Given that installing Haskell packages is painless with Cabal and often exasperating without it, why isn’t it just included by default in a GHC install? Seems like an easy step to take that would make a huge difference to the user community, especially new users. Are we supposed to use the new (beta) Haskell Platform instead of the regular GHC install to get this sort of tool support?

13 Comments

  • I think you are. cabal-install uses some libraries which aren’t part of the ‘core’ GHC package, like zlib

  • Andrea Vezzosi wrote:

    There’s a little of confusion here (the names don’t help).
    Cabal the library is shipped with ghc, the standard Setup scripts use it to build and install packages.
    the command line tool named “cabal”, which comes in the package cabal-install, and can fetch dependencies from hackage for you etc. is included only in the Haskell Platform.

    And yes, the general user is supposed to use the Haskell Platform, only maintainers and testers should go fetch the latest ghc to prepare for the next platform release.
    But those are presumed to already have a cabal-install installed, so they can use it to upgrade.

  • > Are we supposed to use the new (beta) Haskell Platform instead of the regular GHC install to get this sort of tool support?

    Yes, that’s precisely what you are supposed to do. The GHC developers don’t want or need the burden of maintaining all the other tools for the community.

    That burden is happily carried by the Haskell Platform.

    The GHC download page even tells us so: http://haskell.org/ghc/download_ghc_6_12_1.html

  • Ummm…. Cabal _does_ come with GHC. You’re thinking of the new cabal-install tool (which uses Cabal).

    The “beta” Haskell Platform is (for now) just GHC + what used to be known as the “extralibs” + cabal-install. You can still install cabal-install separately if you want.

    Also, not everyone uses cabal-install to install Haskell packages: those people who use a Linux distribution with decent Haskell support will often use system packages.

  • Ganesh Sittampalam wrote:

    Yes, you’re supposed to use the platform. Where does it say it’s in beta?

  • What, you want a new (alpha) GHC install that comes ‘with batteries included’?

  • I couldn’t agree with you more, and I’ve argued for this in the past. Even if GHC don’t do anything particular, just shoved the latest cabal.exe in the installer, it would make a massive difference.

  • Quentin Moser wrote:

    Yes, precisely. The fact that the Haskell Platform is still tagged “beta” is probably a weird joke, because it definitely is the stable, supported, batteries included version of GHC Haskell.

  • In answer to the final sentence: yes.

  • Thanks, everyone. That definitely answers the question! Much appreciated. I note that the GHC home page makes no mention of Haskell Platform, so that might be a small change that would help send people in the right direction.

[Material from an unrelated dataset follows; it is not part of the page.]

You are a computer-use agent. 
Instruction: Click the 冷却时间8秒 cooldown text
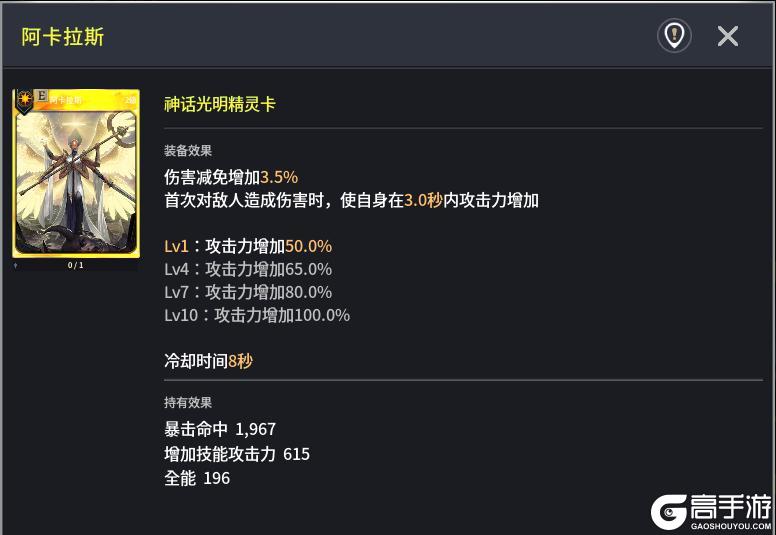pyautogui.click(x=208, y=361)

    @Ganesh: It’s in the page title on http://hackage.haskell.org/platform/, so while you don’t see it anywhere on the page when you visit the site, it shows up pretty clearly for anyone who googles “Haskell Platform.”

    @Ivan: Yes, cabal-install, which regrettably generates a tool called “cabal.exe.” Hence, it gets called “cabal.”

  • Keep in mind that GHC, especially from version 6.12 onwards, is probably better thought of as a module for use by systems integrators than as something for end users to download. As others have mentioned, the Haskell Platform is what you’re looking for.

    Within my company (I am a commercial Haskell developer), I build our own customized platform from (a modified version of) GHC 6.12 and various other tools. When doing this, it’s best if GHC includes the minimum amount possible, because otherwise those become things that need to be ripped out and replaced when you’re doing custom builds.

  • > Are we supposed to use the new (beta) Haskell Platform instead of the regular GHC install to get this sort of tool support?

    Yes, that’s precisely what you are supposed to do. The GHC developers don’t want or need the burden of maintaining all the other tools for the community.

    That burden is happily carried by the Haskell Platform.